No clear leader in the ‘basic’ attributes of convenient location and price

Market Force asked customers what attributes were most important to them. Convenient location and low prices were the top reasons given, followed by ‘good sales promotions’, ‘best one-stop shopping’ and ‘broad variety of products’. However the study showed that none of the supermarket chains dominate in these basic attributes. 

  • Aldi wins the highest accolades for providing low prices
  • Iceland is very highly placed in three out of the five (providing low prices and good sales promotions and offering one-stop shopping)
  • The Co-op ranks first in the important convenient location category
  • Waitrose is recognised for the broad variety of products it offers
  • Asda provides the best one-stop shopping

Brands that delight are operationally excellent

Real competitive differentiation begins to emerge when viewing operational excellence attributes. These attributes are factors which impact customer experience, such as courteous staff, high quality produce, cleanliness and fast checkouts. In these areas, Market Force found that higher-satisfaction brands tend to outscore other grocery brands in the customer delight index. 
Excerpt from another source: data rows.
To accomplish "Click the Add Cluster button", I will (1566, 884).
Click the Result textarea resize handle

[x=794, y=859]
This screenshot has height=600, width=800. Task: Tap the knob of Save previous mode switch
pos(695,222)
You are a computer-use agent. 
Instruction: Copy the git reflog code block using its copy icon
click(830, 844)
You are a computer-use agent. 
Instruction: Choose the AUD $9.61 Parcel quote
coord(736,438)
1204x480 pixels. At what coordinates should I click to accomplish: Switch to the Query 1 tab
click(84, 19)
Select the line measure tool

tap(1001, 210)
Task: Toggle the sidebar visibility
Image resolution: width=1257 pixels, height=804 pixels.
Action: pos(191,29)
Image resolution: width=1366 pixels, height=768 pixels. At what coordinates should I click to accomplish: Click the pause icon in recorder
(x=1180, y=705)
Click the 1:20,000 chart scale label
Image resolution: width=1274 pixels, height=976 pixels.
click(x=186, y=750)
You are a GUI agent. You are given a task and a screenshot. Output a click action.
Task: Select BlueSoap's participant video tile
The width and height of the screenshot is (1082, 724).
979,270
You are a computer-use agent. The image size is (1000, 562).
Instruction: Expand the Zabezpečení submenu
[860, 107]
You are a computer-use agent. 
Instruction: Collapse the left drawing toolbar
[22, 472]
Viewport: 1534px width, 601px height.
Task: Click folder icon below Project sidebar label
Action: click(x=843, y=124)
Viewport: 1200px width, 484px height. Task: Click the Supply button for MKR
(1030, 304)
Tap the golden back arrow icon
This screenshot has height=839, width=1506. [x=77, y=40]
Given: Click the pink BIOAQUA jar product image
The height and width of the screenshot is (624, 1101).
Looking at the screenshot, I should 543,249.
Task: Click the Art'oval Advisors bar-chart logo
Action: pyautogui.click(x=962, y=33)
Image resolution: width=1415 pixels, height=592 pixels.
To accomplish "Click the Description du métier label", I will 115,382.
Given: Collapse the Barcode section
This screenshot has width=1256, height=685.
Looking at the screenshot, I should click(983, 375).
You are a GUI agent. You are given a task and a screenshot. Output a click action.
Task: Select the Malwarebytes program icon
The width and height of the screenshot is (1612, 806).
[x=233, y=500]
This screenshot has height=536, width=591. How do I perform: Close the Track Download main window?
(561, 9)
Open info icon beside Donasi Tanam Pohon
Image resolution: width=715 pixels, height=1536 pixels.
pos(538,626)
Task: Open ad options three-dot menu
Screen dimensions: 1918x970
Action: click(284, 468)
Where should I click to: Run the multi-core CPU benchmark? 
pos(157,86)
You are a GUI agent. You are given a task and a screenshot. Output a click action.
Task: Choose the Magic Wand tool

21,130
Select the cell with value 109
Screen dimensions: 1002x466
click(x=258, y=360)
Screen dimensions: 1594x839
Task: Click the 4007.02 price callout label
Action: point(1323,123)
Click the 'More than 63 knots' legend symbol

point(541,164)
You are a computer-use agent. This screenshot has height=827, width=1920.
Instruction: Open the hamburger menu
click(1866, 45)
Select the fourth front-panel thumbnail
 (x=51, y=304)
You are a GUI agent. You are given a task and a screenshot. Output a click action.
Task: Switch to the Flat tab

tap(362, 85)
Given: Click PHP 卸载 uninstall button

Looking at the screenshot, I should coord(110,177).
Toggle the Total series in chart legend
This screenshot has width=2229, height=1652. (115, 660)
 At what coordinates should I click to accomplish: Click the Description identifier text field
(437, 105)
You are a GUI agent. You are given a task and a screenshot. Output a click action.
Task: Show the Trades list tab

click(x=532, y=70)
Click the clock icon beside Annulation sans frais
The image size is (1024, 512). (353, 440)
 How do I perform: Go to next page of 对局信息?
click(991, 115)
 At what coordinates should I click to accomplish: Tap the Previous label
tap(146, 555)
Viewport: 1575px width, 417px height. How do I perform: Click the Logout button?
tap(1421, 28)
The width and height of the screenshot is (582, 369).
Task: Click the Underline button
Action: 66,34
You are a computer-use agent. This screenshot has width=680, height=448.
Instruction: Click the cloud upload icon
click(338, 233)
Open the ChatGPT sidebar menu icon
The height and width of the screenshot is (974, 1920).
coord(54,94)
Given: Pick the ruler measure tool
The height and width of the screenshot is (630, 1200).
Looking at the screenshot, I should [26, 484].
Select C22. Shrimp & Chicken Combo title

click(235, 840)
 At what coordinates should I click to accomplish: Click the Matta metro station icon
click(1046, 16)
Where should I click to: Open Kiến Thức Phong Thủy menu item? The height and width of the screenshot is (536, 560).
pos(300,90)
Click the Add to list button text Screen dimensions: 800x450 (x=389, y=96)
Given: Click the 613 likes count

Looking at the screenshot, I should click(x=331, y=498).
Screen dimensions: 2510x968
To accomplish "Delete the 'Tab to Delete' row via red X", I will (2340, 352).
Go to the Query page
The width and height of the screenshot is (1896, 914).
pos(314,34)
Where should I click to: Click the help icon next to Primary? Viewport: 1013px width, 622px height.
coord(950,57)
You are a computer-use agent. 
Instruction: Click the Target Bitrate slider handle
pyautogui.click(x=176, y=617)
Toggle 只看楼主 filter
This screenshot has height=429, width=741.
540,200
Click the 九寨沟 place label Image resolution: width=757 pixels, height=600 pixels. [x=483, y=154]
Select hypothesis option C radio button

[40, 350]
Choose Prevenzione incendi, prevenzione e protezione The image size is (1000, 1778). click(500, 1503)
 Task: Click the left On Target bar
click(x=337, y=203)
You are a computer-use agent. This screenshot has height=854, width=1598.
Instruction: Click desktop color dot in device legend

Consumers voted Waitrose, Iceland, Aldi and Marks & Spencer as the brands that delight them the most.  Waitrose scored top marks for cleanliness, courteous staff and an inviting atmosphere, and second in accurate pricing. Marks & Spencer followed close behind in the first three categories. 

Iceland ranked first in accurate pricing and tagging and second for fast checkouts. Aldi was top for fast checkout. 

“Many supermarket brands are putting a strong emphasis on price and promotions. But there are many other supermarkets who are looking to differentiate in other ways,” said Simon Boydell, global marketing manager for Market Force. “Customers like to feel valued which can be achieved through having courteous and well-informed staff available to assist them, creating an inviting atmosphere, and providing faster check-outs for example.”    

Waitrose and Marks & Spencer fight it out for product quality, healthiness

When it comes to consumers’ perceptions of high—quality and healthy product selection, Waitrose and Marks & Spencer vie for top position. Waitrose topped the leader board for high quality meat, good private label brands, natural and organic options and sustainable practices. Marks & Spencer pipped them to the post for high quality produce and nutritional/health information. 

“Supermarkets have a real opportunity to provide a superior experience to their customers and thereby benefit from increased loyalty and visits. Indeed our study showed that more than half of respondents were willing to travel further than their closest supermarket to do their shopping,” said Boydell.